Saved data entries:

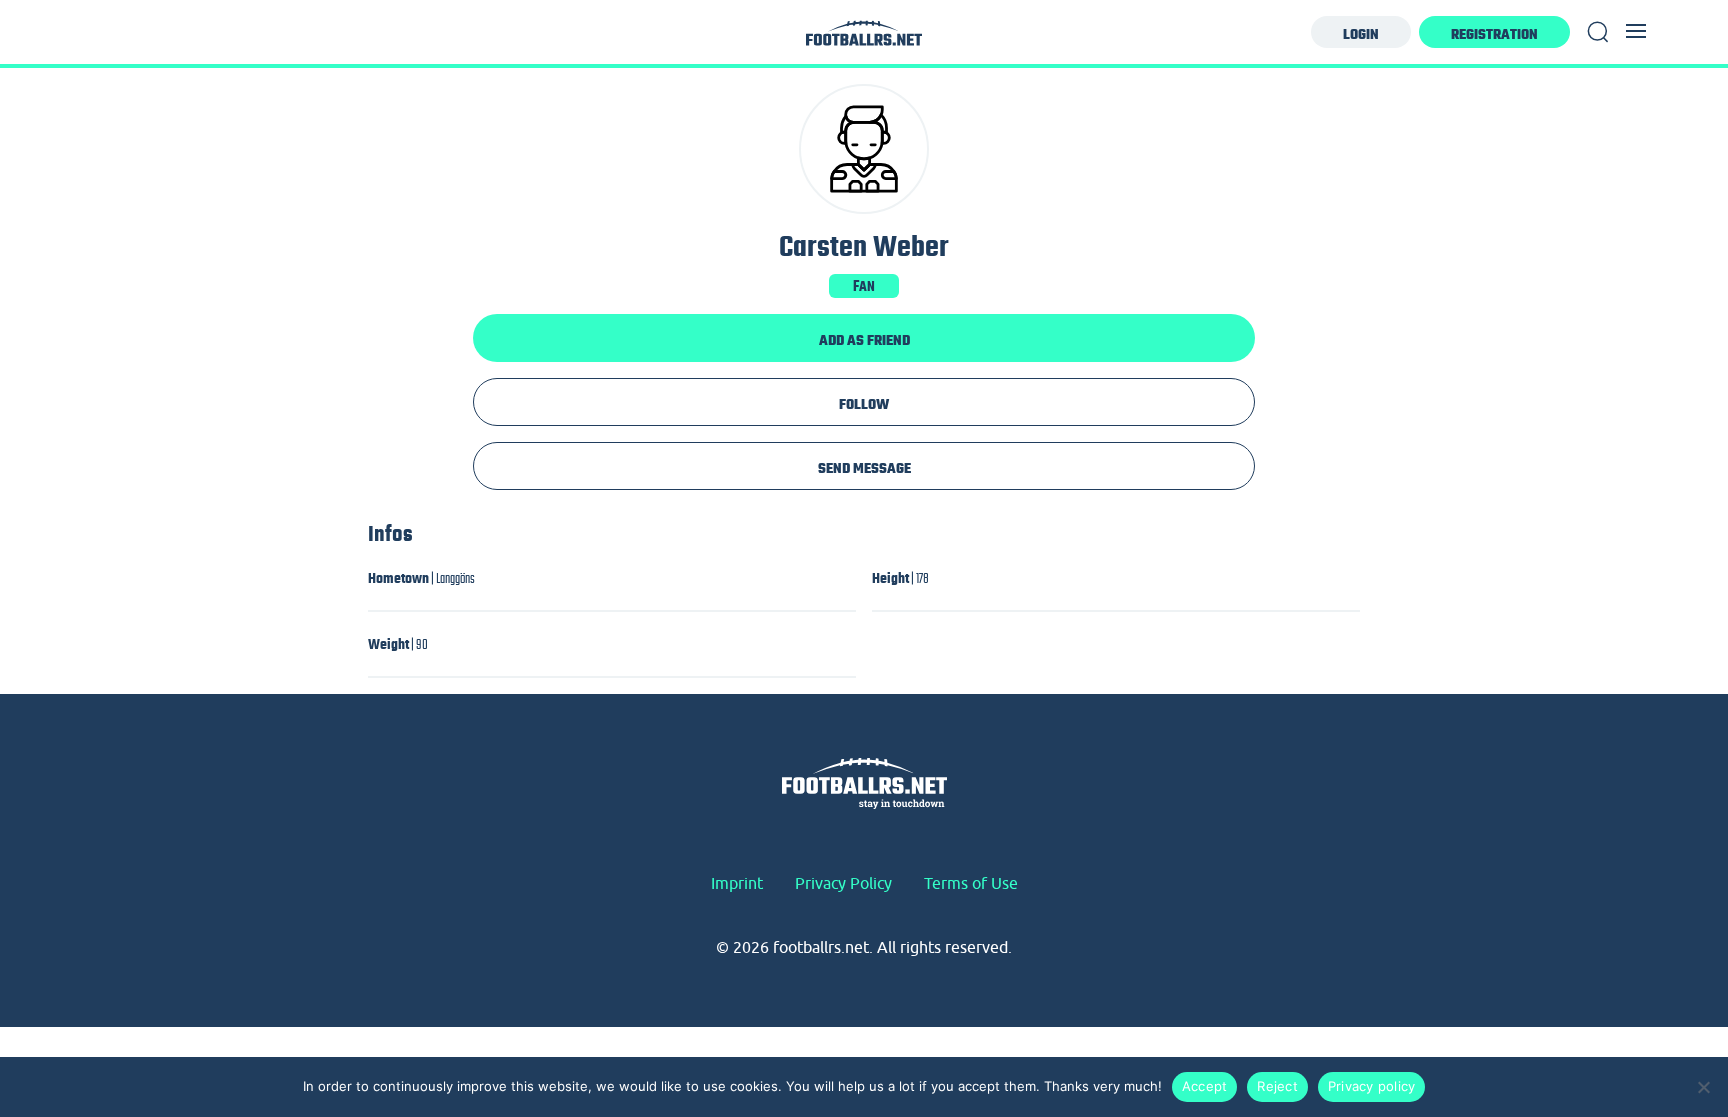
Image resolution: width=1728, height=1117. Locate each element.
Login (1361, 34)
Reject (1277, 1086)
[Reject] (1703, 1087)
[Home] (864, 38)
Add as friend (864, 340)
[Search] (1598, 32)
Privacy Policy (843, 883)
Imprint (737, 883)
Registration (1494, 34)
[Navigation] (1636, 31)
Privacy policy (1372, 1086)
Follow (864, 404)
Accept (1205, 1086)
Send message (864, 468)
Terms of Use (971, 883)
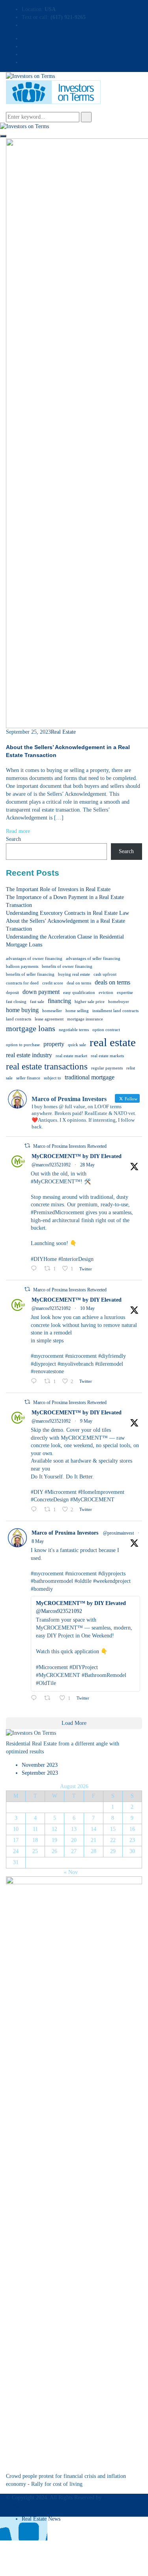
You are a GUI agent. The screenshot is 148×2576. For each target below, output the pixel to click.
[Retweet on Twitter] (27, 1146)
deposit (12, 992)
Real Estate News (41, 2519)
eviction (106, 992)
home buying (22, 1010)
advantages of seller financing (93, 958)
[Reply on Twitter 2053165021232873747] (35, 1510)
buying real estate (74, 974)
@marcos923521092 (51, 1165)
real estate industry (29, 1055)
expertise (125, 992)
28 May (87, 1165)
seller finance (28, 1078)
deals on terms (112, 982)
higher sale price (90, 1001)
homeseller (52, 1011)
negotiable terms (74, 1030)
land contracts (18, 1019)
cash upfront (105, 974)
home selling (77, 1011)
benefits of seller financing (30, 974)
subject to (52, 1078)
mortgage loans (30, 1028)
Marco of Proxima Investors (65, 1533)
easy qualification (79, 992)
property (53, 1044)
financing (59, 1001)
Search (13, 839)
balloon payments (22, 966)
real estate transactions (47, 1066)
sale (9, 1078)
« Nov (71, 1872)
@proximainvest (118, 1533)
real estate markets (107, 1056)
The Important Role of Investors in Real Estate (58, 889)
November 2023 (40, 1765)
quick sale (77, 1045)
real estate (113, 1042)
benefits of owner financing (67, 966)
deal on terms (79, 983)
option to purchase (23, 1045)
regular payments (107, 1068)
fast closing (16, 1001)
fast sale (37, 1001)
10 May (87, 1308)
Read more (18, 831)
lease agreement (49, 1019)
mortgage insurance (85, 1019)
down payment (41, 992)
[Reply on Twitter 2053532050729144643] (35, 1382)
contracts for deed (22, 983)
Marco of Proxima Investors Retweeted (70, 1146)
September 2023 (40, 1773)
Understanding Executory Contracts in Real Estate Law (67, 913)
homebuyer (118, 1001)
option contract (106, 1030)
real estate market (71, 1056)
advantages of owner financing (34, 958)
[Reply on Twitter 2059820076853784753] (35, 1269)
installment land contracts (115, 1011)
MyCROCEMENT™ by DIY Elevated (77, 1156)
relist (130, 1068)
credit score (52, 983)
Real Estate (63, 732)
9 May (86, 1421)
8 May (38, 1541)
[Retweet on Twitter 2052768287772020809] (49, 1698)
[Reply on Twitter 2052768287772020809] (35, 1698)
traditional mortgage (89, 1077)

■ **Task directions**
Write out the lines above from the one with "Privacy Policy (843, 883)" through the one with "option to purchase (23, 1045)", ends included, exactly; no picture goes in.

■ **Solution**
Privacy Policy (843, 883)
Imprint (737, 883)
Registration (1494, 34)
[Navigation] (1636, 31)
Privacy policy (1372, 1086)
Follow (864, 404)
Accept (1205, 1086)
Send message (864, 468)
Terms of Use (971, 883)
You are a GUI agent. The screenshot is 148×2576. For each target below, output the pixel to click.
[Retweet on Twitter] (27, 1146)
deposit (12, 992)
Real Estate News (41, 2519)
eviction (106, 992)
home buying (22, 1010)
advantages of seller financing (93, 958)
[Reply on Twitter 2053165021232873747] (35, 1510)
buying real estate (74, 974)
@marcos923521092 (51, 1165)
real estate industry (29, 1055)
expertise (125, 992)
28 May (87, 1165)
seller finance (28, 1078)
deals on terms (112, 982)
higher sale price (90, 1001)
homeseller (52, 1011)
negotiable terms (74, 1030)
land contracts (18, 1019)
cash upfront (105, 974)
home selling (77, 1011)
benefits of seller financing (30, 974)
subject to (52, 1078)
mortgage loans (30, 1028)
Marco of Proxima Investors (65, 1533)
easy qualification (79, 992)
property (53, 1044)
financing (59, 1001)
Search (13, 839)
balloon payments (22, 966)
real estate transactions (47, 1066)
sale (9, 1078)
« Nov (71, 1872)
@proximainvest (118, 1533)
real estate markets (107, 1056)
The Important Role of Investors in Real Estate (58, 889)
November 2023 (40, 1765)
quick sale (77, 1045)
real estate (113, 1042)
benefits of owner financing (67, 966)
deal on terms (79, 983)
option to purchase (23, 1045)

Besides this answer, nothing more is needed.